Render every line of the data below as a numbered list, skipping blank lines and leaving out the pictures.

..........

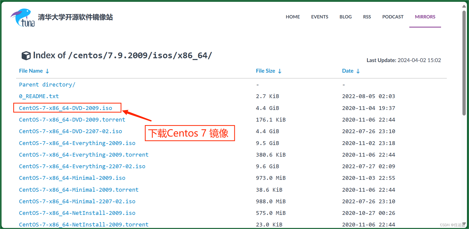Click the sort arrow next to File Size
Viewport: 469px width, 229px height.
pos(280,71)
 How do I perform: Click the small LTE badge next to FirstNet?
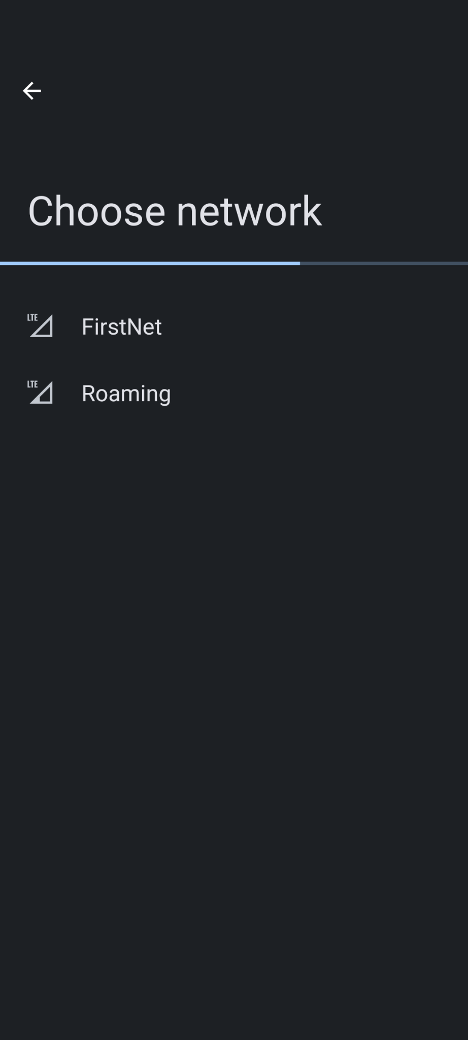coord(32,318)
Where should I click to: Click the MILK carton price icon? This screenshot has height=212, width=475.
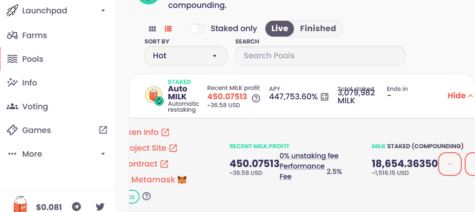pos(21,204)
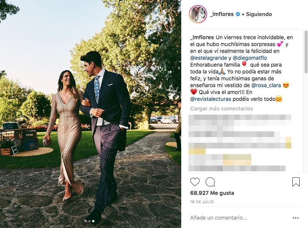This screenshot has height=228, width=308.
Task: Open _lmflores profile picture avatar
Action: click(198, 14)
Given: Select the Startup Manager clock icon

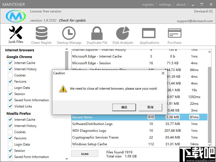Looking at the screenshot, I should click(x=69, y=33).
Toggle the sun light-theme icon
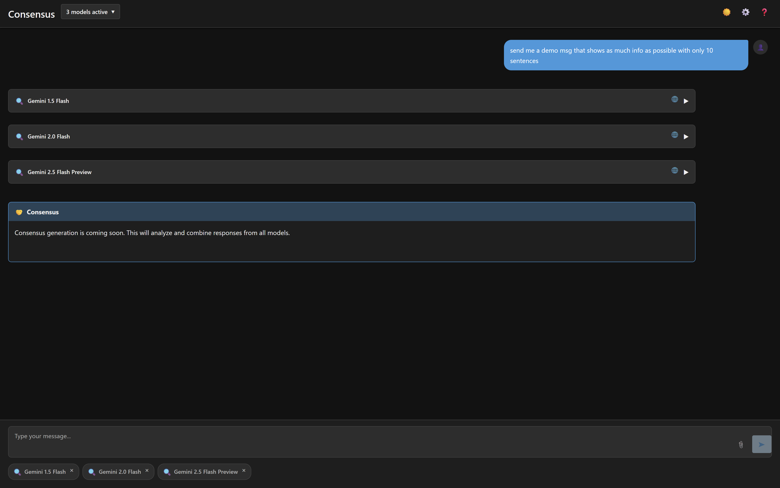The height and width of the screenshot is (488, 780). [726, 12]
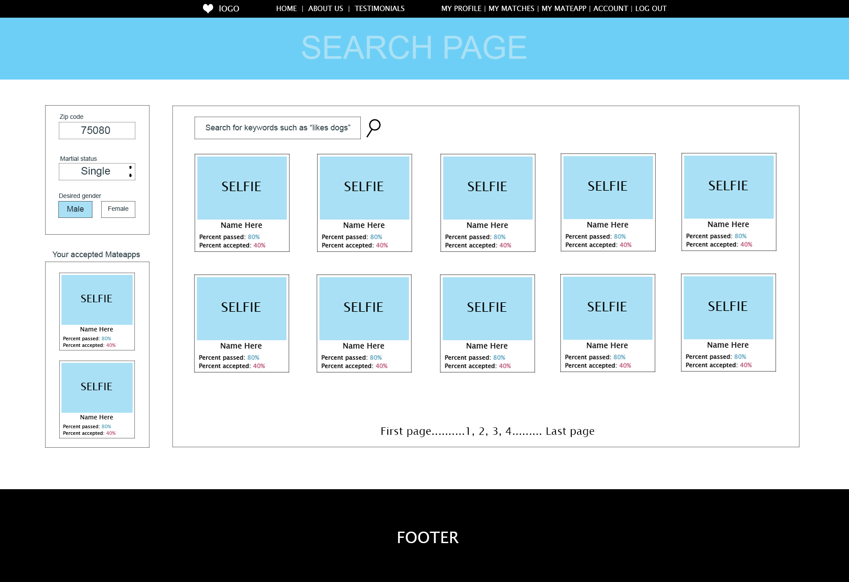
Task: Go to the TESTIMONIALS menu item
Action: coord(379,8)
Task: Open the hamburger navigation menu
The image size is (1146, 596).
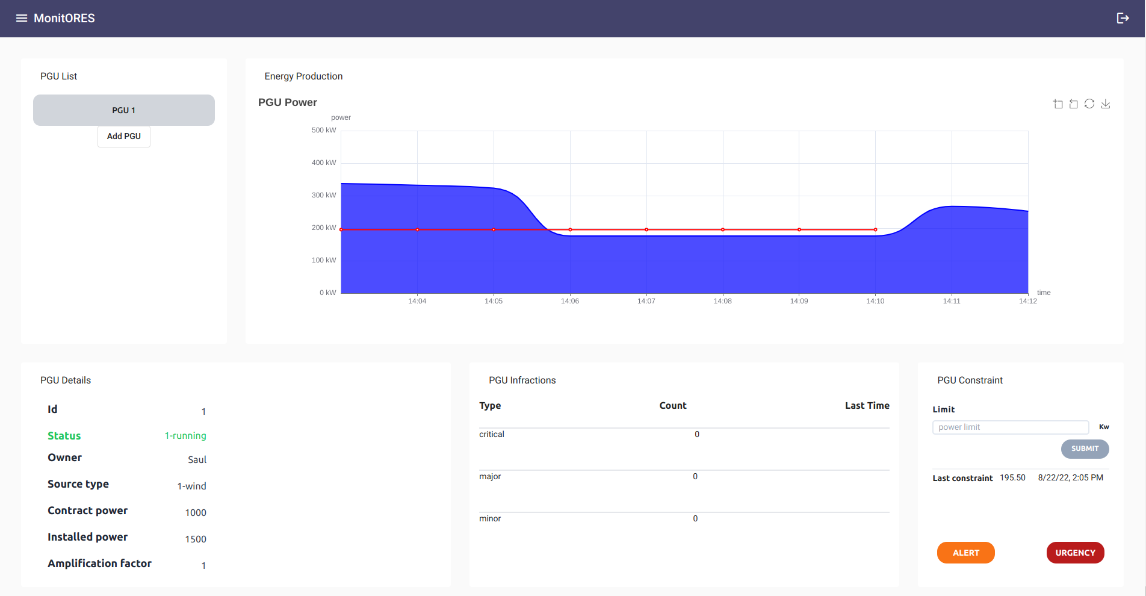Action: click(x=22, y=18)
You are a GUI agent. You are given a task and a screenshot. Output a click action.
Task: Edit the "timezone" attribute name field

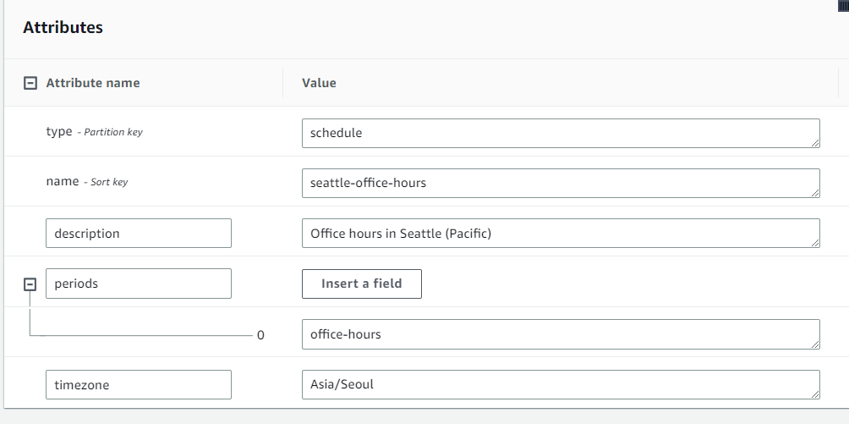tap(138, 384)
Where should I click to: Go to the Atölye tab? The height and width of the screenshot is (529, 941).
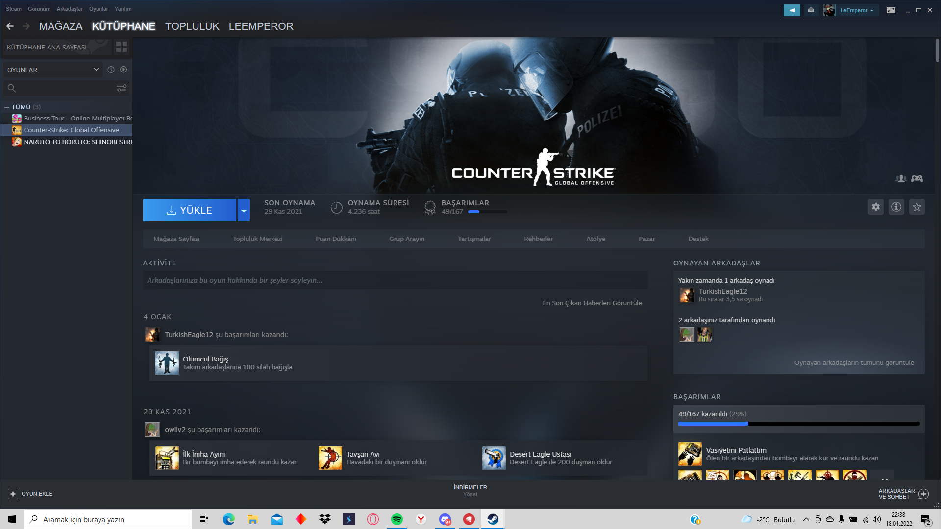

..........

• **Solution for this task**
1. Click the sort arrow next to File Size
2. Viewport: 469px width, 229px height.
3. pos(280,71)
4.  How do I perform: Click the small LTE badge next to FirstNet?
5. coord(32,318)
6. Where should I click to: Click the MILK carton price icon? This screenshot has height=212, width=475.
7. pos(21,204)
8. This screenshot has height=228, width=308.
9. Task: Open _lmflores profile picture avatar
10. Action: click(198, 14)
11. Given: Select the Startup Manager clock icon
12. Looking at the screenshot, I should click(x=69, y=33).
13. Toggle the sun light-theme icon
14. The height and width of the screenshot is (488, 780). [726, 12]
15. Task: Go to the TESTIMONIALS menu item
16. Action: coord(379,8)
17. Task: Open the hamburger navigation menu
18. The image size is (1146, 596).
19. Action: click(x=22, y=18)
20. You are a GUI agent. You are given a task and a screenshot. Output a click action.
21. Task: Edit the "timezone" attribute name field
22. tap(138, 384)
23. Where should I click to: Go to the Atölye tab? The height and width of the screenshot is (529, 941).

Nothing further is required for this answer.